Saturday, November 15, 2014

Prologue - Revelation 1:1-3

The revelation of Jesus Christ which God gave to him to show his bond-servants the things that must happen soon. He made it known when he sent it by his angel to his bond-servant John, who bore witness to the word of God and the testimony of Jesus Christ, to as many things as he saw. Blessed is the one who reads aloud and blessed are the ones who hear the words of the prophecy and keep the things written in it, for the time is near. [Translation by David Mills.]
John identifies this document as a revelation of Jesus Christ, which suggests that in it Jesus will fully disclose something.[1] That which he disclosed he also made known; that is, he explained it and made it clear [2] when he sent his angel to John who then bore witness to it. In this way, Jesus was able to show it to his bond-servants. To show simply means to present something to human senses so that it can be known.[3] Hence, those who heard the Revelation would expect to have Jesus make something known to them in a clear way so that they could understand it.

So, what is to be revealed? John says it is the things that must happen soon. John reemphasizes that the things revealed are near when he says the time is near at the end of the prologue.[4] Because the things that must happen will happen in the near future, a degree of urgency is created for hearing them and understanding them. These are not things in the distant future. These are things that those who originally received the message would experience.

John gives a clue to the kinds of things revealed when he writes the things that must happen soon. These words allude to Daniel 2:28 (LXX) where Daniel told Nebuchadnezzar that God had revealed to him "the things that must happen in the latter days." Because John replaces "in the latter days" with "in a short time," meaning soon, he suggests that the latter days have arrived when God would set up a kingdom which would fill the whole earth (Daniel 2:44). John was a companion with his fellow bond-servants in the kingdom (Revelation 1:6, 9). Soon that kingdom would be filling the whole earth. Again, the message is urgent because those receiving the message are called to participate in the conquest and become conquerors or victors.

Footnotes

[1] BDAG, s.v. ἀποκαλύπτω and ἀποκάλυψις; Louw and Nida, #28.38. In the NT, a revelation is always a divine disclosure. God/Jesus either reveals or is revealed. Here Jesus reveals not so much himself as the things that must happen soon.

[2] BDAG, s.v. σημαίνω; Louw and Nida, #33.153. The focus of this word seems to be on the process of making something clear or understandable.

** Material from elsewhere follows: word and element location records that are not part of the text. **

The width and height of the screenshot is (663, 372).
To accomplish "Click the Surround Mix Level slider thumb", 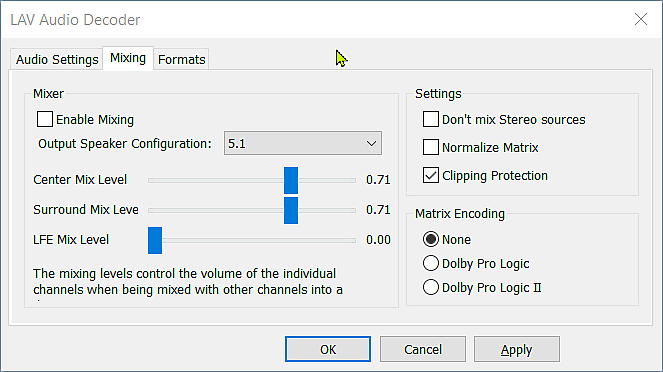I will [291, 211].
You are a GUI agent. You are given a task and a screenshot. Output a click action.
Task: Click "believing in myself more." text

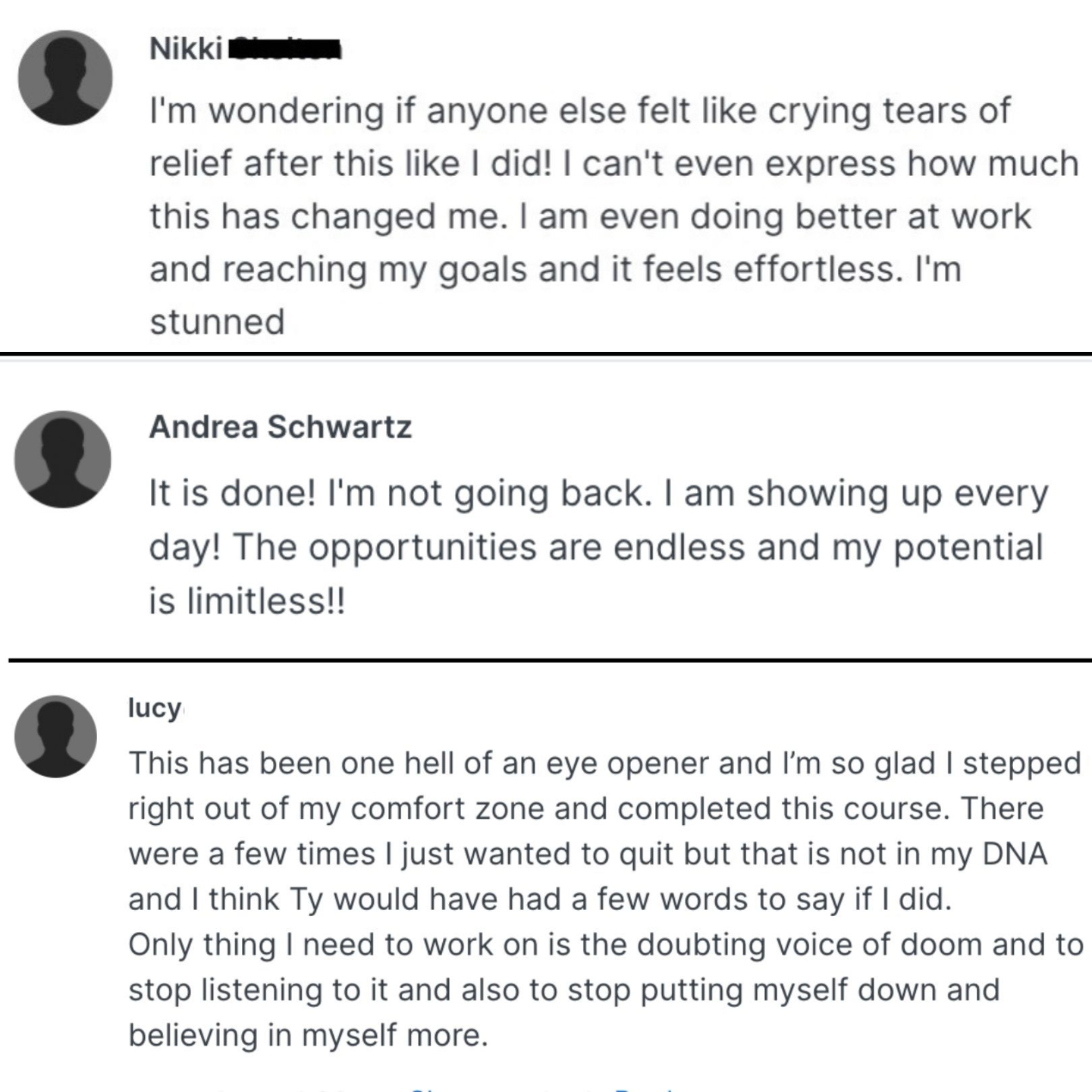(x=308, y=1035)
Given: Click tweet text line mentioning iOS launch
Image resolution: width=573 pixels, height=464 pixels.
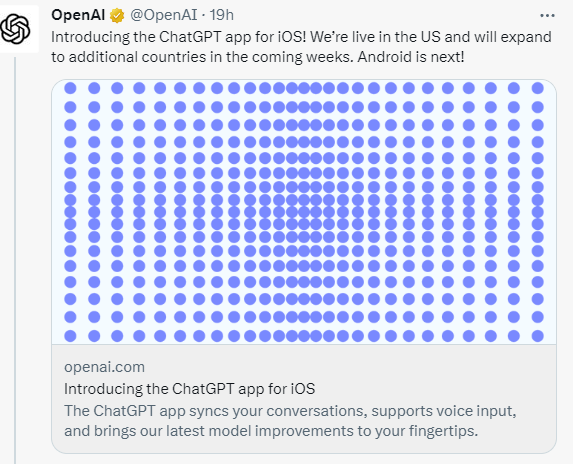Looking at the screenshot, I should [x=301, y=37].
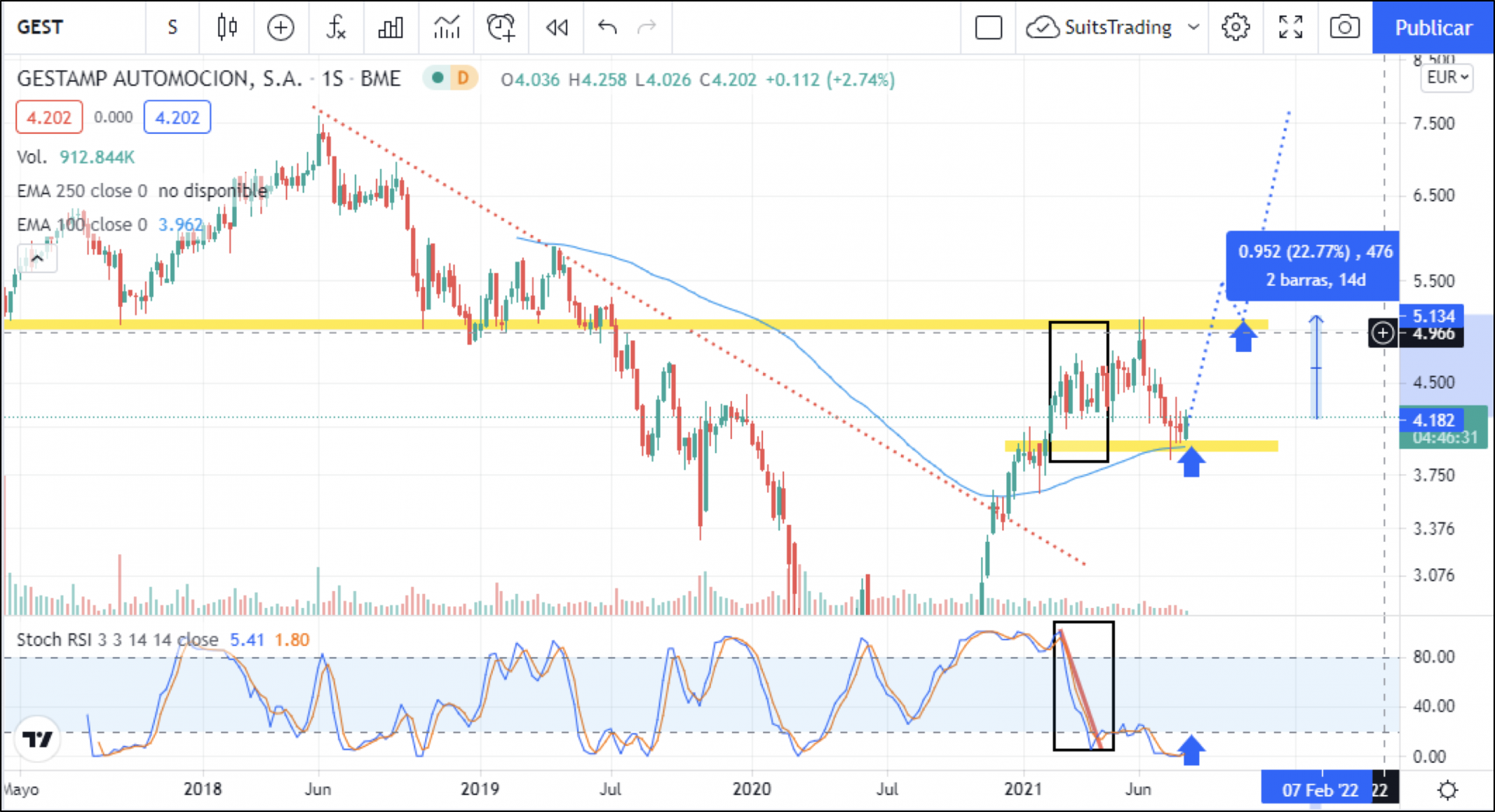Screen dimensions: 1495x812
Task: Click the red 4.202 sell price button
Action: point(49,118)
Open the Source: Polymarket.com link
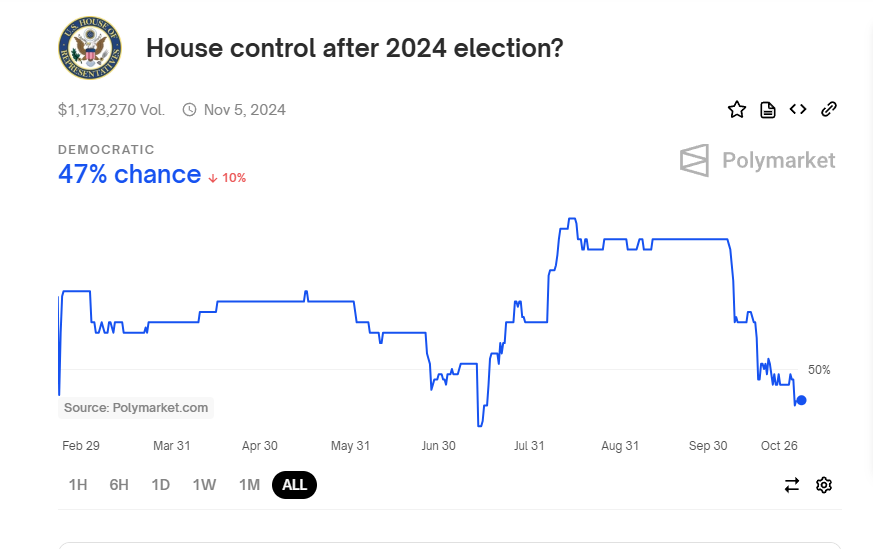The width and height of the screenshot is (873, 549). [x=136, y=408]
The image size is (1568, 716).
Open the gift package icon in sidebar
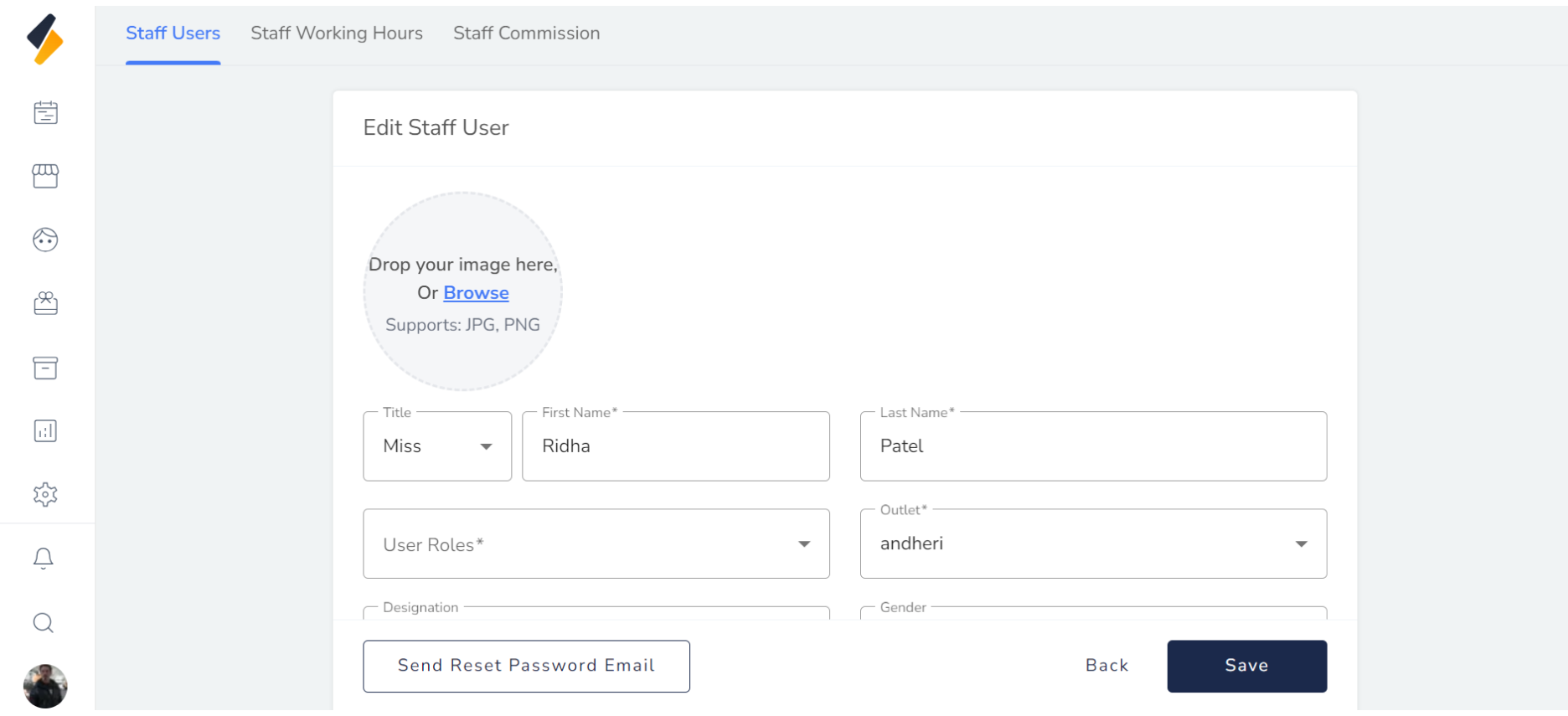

[3] BDAG, s.v. δείκνυμι; Louw and Nida #28.47. The context of this verb almost always mentions the person who receives the message, so the word seems to focus on the transfer of the message from the sender to the receiver.

[4] For an explanation of why this clause does not mean "things that must happen quickly," see G. K. Beale, The Book of Revelation: A Commentary on the Greek Text, New International Greek Testament Commentary (Grand Rapids, MI; Carlisle, Cumbria: W.B. Eerdmans; Paternoster Press, 1999), 182. Alan F. Johnson, "Revelation", The Expositor's Bible Commentary, Volume 12: Hebrews Through Revelation, ed. Frank E. Gaebelein (Grand Rapids, MI: Zondervan Publishing House, 1981), 416.